Directions: Your output should be the line with "Task: Click the green frog icon button" followed by every remaining line of the entries, reproduced exactly.

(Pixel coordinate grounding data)
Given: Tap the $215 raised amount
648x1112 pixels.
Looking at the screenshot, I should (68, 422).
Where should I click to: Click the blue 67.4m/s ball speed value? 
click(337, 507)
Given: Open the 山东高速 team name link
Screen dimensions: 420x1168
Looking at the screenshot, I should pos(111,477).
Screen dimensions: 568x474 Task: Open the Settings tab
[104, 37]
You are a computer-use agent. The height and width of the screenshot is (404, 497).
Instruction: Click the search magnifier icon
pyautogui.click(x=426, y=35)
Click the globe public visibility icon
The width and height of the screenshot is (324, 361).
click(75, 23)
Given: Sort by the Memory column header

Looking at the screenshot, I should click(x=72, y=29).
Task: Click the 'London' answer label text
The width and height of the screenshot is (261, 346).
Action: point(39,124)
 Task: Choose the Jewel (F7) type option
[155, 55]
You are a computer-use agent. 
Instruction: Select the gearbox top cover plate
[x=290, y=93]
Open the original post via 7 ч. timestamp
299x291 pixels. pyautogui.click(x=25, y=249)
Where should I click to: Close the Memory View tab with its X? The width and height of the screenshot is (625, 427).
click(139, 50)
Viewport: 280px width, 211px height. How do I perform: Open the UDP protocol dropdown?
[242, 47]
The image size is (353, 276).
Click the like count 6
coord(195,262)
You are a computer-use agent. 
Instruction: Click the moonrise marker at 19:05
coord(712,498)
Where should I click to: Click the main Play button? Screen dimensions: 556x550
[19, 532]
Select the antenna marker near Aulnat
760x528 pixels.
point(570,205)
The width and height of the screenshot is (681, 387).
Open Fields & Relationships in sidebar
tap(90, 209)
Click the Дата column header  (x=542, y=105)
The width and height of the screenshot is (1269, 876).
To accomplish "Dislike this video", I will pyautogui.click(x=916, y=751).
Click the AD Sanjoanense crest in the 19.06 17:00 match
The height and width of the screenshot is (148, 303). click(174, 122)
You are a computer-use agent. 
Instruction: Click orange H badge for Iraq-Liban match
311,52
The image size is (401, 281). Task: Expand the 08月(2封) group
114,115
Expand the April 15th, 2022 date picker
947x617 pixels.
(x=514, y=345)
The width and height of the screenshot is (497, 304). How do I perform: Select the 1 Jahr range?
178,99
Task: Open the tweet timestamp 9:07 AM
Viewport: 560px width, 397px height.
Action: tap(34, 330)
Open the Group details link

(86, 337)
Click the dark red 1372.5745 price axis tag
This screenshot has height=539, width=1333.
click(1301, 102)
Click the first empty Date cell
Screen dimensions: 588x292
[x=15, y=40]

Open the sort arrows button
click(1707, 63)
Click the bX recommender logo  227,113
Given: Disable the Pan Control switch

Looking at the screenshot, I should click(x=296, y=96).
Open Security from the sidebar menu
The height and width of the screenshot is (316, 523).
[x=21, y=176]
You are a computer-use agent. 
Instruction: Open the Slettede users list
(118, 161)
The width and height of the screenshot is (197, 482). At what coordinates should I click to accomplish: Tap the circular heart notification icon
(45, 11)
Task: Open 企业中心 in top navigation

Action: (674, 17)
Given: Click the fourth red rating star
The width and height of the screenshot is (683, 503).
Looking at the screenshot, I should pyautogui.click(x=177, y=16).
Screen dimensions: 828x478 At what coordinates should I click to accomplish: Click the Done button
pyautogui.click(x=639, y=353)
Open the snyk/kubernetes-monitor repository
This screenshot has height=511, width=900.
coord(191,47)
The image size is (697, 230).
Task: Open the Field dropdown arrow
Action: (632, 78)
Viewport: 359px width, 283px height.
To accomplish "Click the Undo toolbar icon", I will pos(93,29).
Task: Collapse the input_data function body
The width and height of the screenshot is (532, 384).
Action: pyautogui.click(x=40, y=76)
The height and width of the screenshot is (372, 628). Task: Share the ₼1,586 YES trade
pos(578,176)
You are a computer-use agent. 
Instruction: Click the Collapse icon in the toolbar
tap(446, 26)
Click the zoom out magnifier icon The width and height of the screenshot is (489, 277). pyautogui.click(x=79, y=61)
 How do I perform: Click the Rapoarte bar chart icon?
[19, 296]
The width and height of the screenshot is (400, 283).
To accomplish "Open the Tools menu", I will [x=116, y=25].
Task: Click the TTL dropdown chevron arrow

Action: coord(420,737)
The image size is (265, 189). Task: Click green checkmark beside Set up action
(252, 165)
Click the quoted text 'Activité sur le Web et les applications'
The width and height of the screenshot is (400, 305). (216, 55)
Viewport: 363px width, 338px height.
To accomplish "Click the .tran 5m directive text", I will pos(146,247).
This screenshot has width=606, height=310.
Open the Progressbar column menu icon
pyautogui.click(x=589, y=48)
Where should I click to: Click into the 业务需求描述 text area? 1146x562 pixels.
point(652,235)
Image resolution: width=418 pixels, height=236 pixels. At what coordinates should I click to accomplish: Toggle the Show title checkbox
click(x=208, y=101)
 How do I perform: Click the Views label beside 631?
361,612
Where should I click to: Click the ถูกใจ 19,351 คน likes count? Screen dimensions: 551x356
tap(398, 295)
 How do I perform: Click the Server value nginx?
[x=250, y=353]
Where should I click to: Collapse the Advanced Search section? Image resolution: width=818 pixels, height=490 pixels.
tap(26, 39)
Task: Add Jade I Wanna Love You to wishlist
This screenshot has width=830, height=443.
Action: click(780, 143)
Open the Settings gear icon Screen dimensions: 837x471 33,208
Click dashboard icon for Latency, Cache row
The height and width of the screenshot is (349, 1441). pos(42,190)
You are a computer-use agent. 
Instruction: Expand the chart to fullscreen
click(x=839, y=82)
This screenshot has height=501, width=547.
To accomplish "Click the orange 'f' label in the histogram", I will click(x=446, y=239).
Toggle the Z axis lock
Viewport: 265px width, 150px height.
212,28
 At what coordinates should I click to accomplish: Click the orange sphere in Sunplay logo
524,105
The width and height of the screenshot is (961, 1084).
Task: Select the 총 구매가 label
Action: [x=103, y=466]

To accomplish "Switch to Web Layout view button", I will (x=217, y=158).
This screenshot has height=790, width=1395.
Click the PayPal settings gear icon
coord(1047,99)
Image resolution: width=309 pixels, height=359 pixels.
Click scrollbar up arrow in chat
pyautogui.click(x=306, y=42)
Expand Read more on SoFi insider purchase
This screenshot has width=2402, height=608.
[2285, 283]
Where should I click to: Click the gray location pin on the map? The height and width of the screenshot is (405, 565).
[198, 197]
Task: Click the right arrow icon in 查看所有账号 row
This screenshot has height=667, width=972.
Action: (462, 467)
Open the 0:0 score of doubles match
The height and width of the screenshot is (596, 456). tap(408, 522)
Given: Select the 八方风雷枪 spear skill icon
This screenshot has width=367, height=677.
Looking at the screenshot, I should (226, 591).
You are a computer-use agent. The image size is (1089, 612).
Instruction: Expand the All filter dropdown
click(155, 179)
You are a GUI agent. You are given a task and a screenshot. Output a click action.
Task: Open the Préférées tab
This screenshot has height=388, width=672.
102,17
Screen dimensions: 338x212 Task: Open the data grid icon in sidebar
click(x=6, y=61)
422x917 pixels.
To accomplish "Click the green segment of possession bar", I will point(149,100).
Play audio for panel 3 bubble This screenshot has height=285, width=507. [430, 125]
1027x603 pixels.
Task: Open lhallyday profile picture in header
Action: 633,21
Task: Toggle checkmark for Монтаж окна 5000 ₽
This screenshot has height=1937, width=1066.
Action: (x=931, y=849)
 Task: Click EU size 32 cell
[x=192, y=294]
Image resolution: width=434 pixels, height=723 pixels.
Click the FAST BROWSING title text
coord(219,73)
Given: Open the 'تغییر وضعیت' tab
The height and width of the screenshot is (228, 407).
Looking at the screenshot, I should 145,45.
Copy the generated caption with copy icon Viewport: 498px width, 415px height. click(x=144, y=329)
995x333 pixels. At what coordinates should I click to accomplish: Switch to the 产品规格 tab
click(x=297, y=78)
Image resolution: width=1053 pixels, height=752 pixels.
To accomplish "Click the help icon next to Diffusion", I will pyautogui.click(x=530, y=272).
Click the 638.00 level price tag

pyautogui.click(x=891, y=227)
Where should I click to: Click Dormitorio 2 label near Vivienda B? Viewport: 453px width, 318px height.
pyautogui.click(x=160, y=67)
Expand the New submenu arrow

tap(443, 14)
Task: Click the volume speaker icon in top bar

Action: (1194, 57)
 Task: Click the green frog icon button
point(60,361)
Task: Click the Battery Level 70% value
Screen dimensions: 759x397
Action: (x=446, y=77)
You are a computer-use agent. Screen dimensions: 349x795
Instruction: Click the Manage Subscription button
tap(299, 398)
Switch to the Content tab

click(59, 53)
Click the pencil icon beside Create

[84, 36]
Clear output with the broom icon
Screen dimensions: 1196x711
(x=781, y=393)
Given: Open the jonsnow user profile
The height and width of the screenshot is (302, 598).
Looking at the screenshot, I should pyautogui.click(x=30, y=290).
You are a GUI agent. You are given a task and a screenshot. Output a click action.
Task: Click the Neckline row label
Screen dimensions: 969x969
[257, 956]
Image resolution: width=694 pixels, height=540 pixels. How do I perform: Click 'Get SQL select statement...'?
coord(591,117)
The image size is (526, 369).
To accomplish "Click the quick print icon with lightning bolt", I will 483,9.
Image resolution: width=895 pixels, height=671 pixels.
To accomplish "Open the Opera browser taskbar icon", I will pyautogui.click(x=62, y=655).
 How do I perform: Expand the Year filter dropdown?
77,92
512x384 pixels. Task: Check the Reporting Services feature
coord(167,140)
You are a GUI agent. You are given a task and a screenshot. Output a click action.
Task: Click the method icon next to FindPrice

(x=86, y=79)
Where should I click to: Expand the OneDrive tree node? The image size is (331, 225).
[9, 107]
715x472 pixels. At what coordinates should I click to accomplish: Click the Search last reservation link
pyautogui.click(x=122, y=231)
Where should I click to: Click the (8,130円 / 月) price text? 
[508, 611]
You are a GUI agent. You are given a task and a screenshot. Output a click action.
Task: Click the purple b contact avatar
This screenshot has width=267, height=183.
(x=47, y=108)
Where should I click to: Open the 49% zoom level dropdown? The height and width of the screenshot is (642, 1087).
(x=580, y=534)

Response to this exercise:
 Task: Click the green frog icon button
point(60,361)
Task: Click the Battery Level 70% value
Screen dimensions: 759x397
Action: (x=446, y=77)
You are a computer-use agent. Screen dimensions: 349x795
Instruction: Click the Manage Subscription button
tap(299, 398)
Switch to the Content tab

click(59, 53)
Click the pencil icon beside Create

[84, 36]
Clear output with the broom icon
Screen dimensions: 1196x711
(x=781, y=393)
Given: Open the jonsnow user profile
The height and width of the screenshot is (302, 598).
Looking at the screenshot, I should pyautogui.click(x=30, y=290).
You are a GUI agent. You are given a task and a screenshot. Output a click action.
Task: Click the Neckline row label
Screen dimensions: 969x969
[257, 956]
Image resolution: width=694 pixels, height=540 pixels. How do I perform: Click 'Get SQL select statement...'?
coord(591,117)
The image size is (526, 369).
To accomplish "Click the quick print icon with lightning bolt", I will 483,9.
Image resolution: width=895 pixels, height=671 pixels.
To accomplish "Open the Opera browser taskbar icon", I will pyautogui.click(x=62, y=655).
 How do I perform: Expand the Year filter dropdown?
77,92
512x384 pixels. Task: Check the Reporting Services feature
coord(167,140)
You are a GUI agent. You are given a task and a screenshot. Output a click action.
Task: Click the method icon next to FindPrice

(x=86, y=79)
Where should I click to: Expand the OneDrive tree node? The image size is (331, 225).
[9, 107]
715x472 pixels. At what coordinates should I click to accomplish: Click the Search last reservation link
pyautogui.click(x=122, y=231)
Where should I click to: Click the (8,130円 / 月) price text? 
[508, 611]
You are a GUI agent. You are given a task and a screenshot. Output a click action.
Task: Click the purple b contact avatar
This screenshot has width=267, height=183.
(x=47, y=108)
Where should I click to: Open the 49% zoom level dropdown? The height and width of the screenshot is (642, 1087).
(x=580, y=534)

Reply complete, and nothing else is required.